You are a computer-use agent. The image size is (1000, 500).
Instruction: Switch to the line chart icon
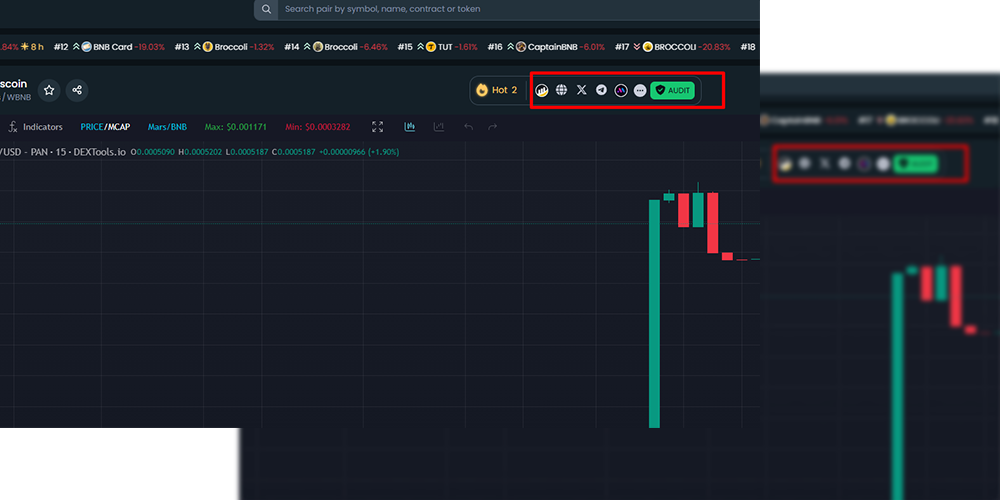(439, 127)
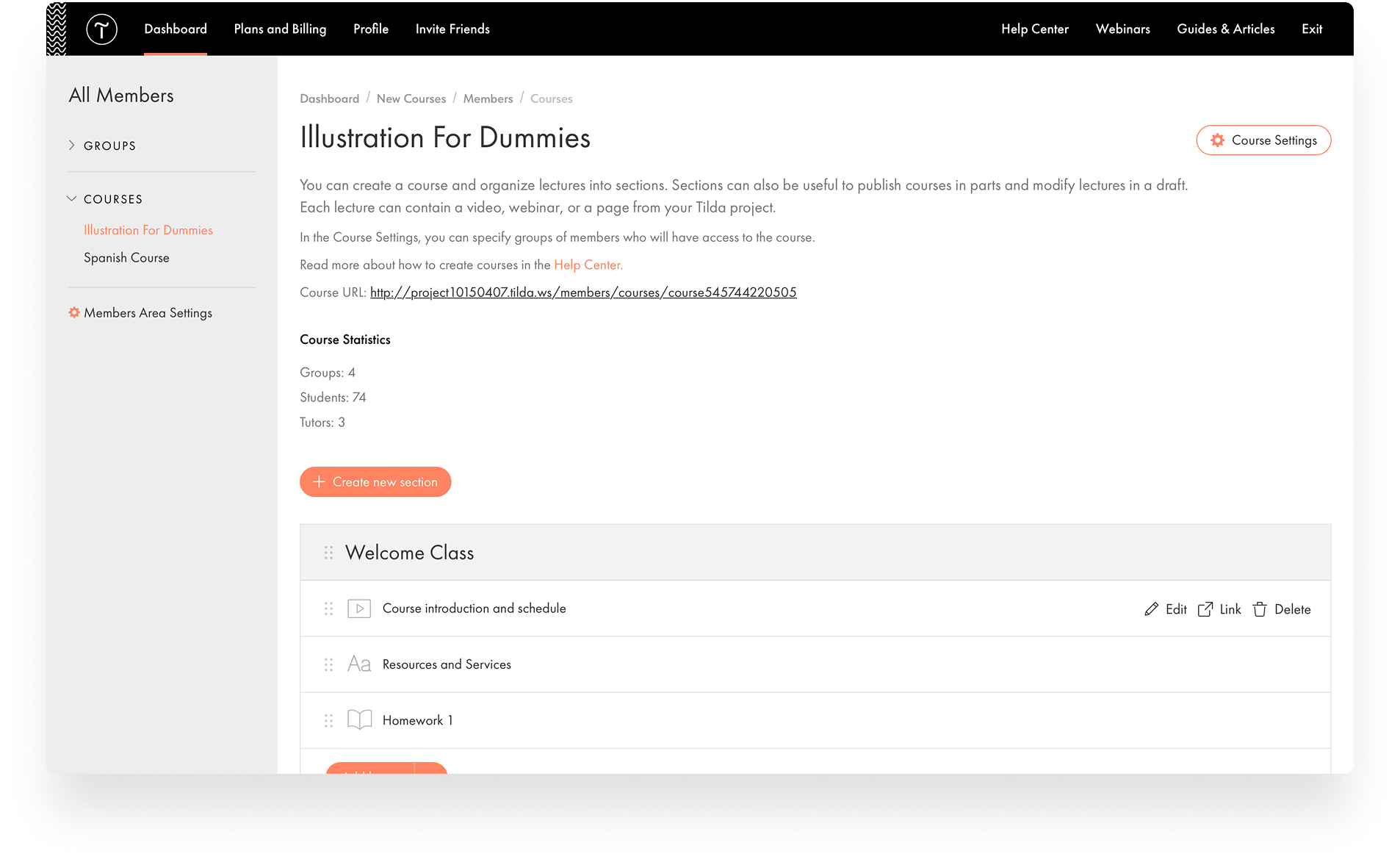Image resolution: width=1400 pixels, height=865 pixels.
Task: Go to Profile in top navigation
Action: click(x=370, y=29)
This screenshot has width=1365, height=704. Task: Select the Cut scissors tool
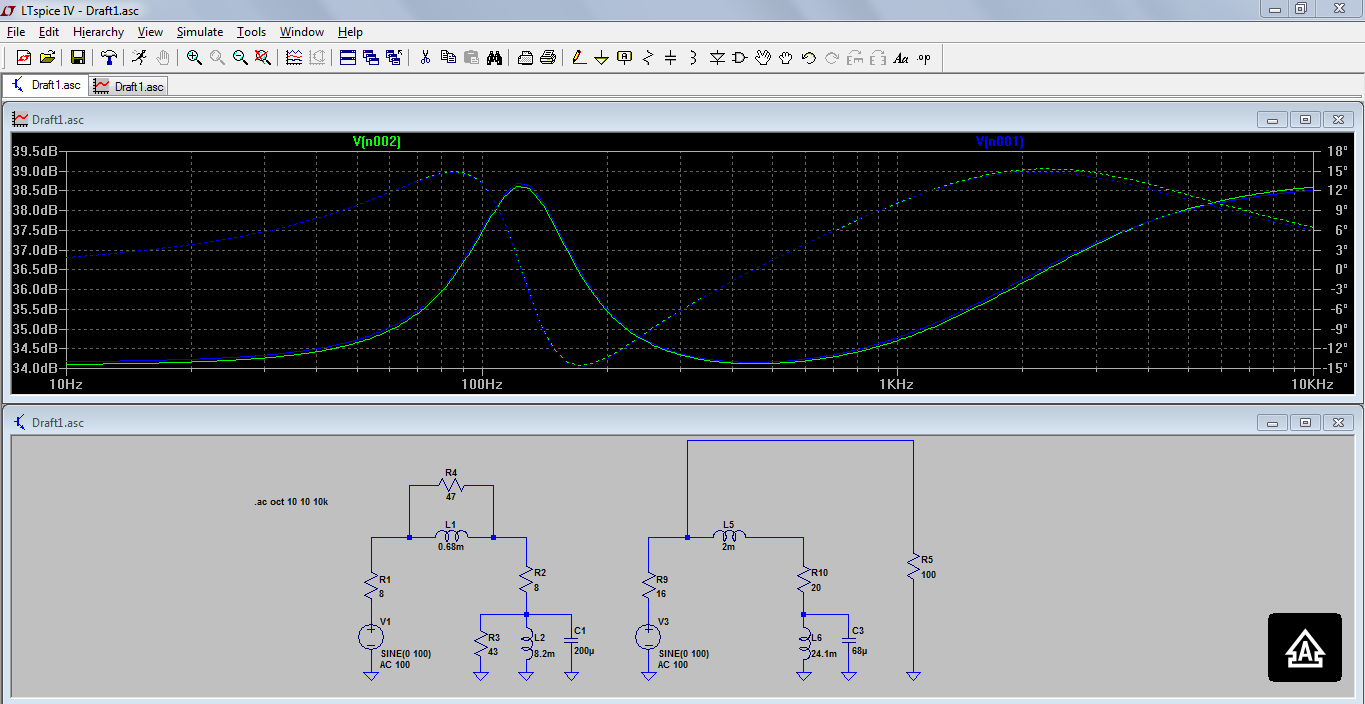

•••

Reproduce all of the entries word for word, skipping any pictures they hold.

You are a computer-use agent. The image size is (1000, 500).
Instruction: Switch to the line chart icon
(439, 127)
Image resolution: width=1400 pixels, height=865 pixels.
Task: Go to Profile in top navigation
Action: click(x=370, y=29)
This screenshot has width=1365, height=704. Task: Select the Cut scissors tool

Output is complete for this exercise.